### [Information supplied]
□ □ □ □

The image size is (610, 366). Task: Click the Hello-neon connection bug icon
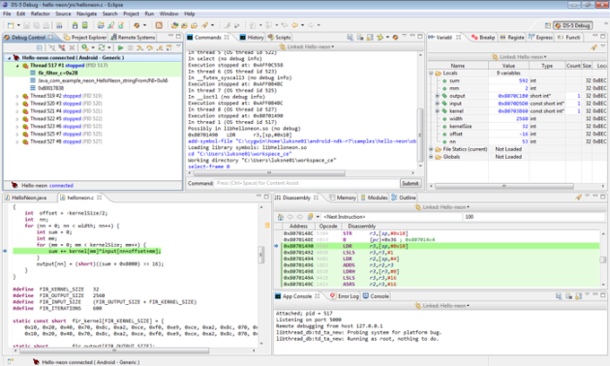tap(16, 58)
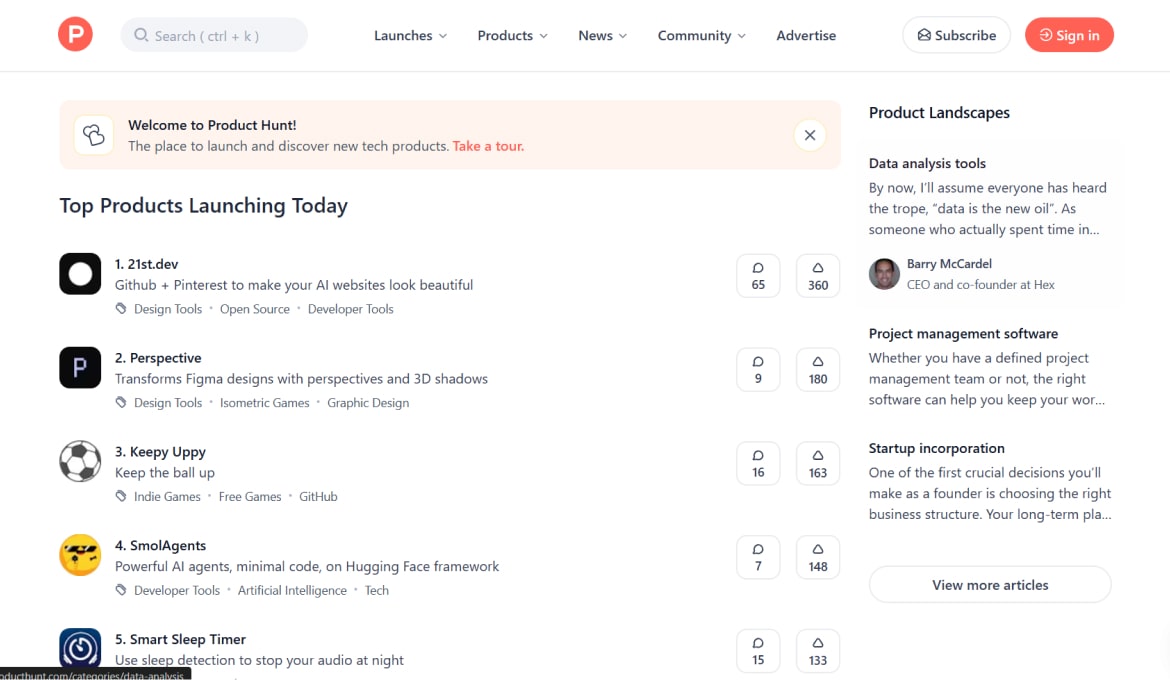Expand the Launches dropdown menu

click(410, 35)
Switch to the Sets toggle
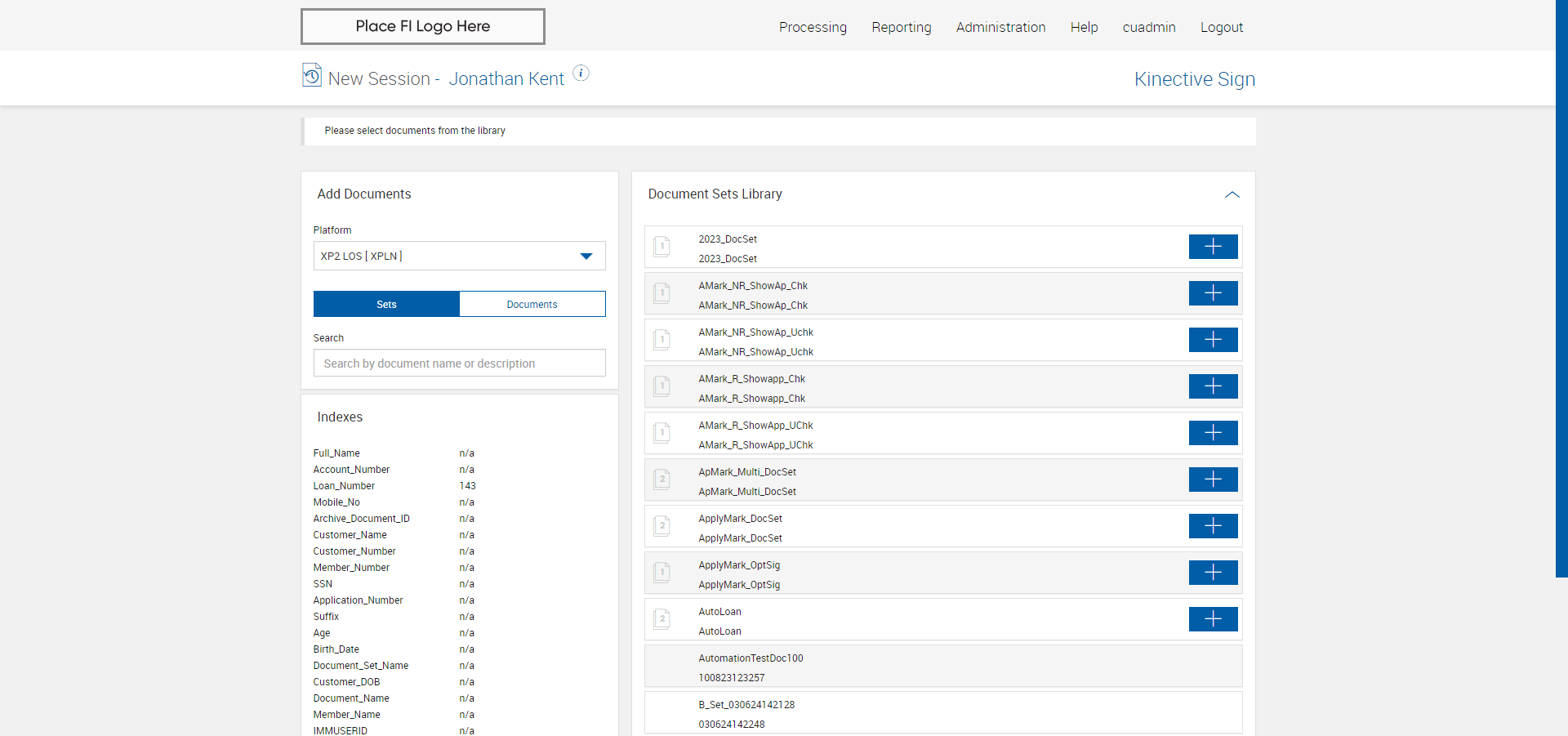 point(386,304)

□ □ □ □

### [Assignment]
An exact copy of the material is required, minus the pictures.

### [Response for this exercise]
The image size is (610, 366). Task: Click the Hello-neon connection bug icon
tap(16, 58)
Expand the Launches dropdown menu

click(410, 35)
Switch to the Sets toggle
 point(386,304)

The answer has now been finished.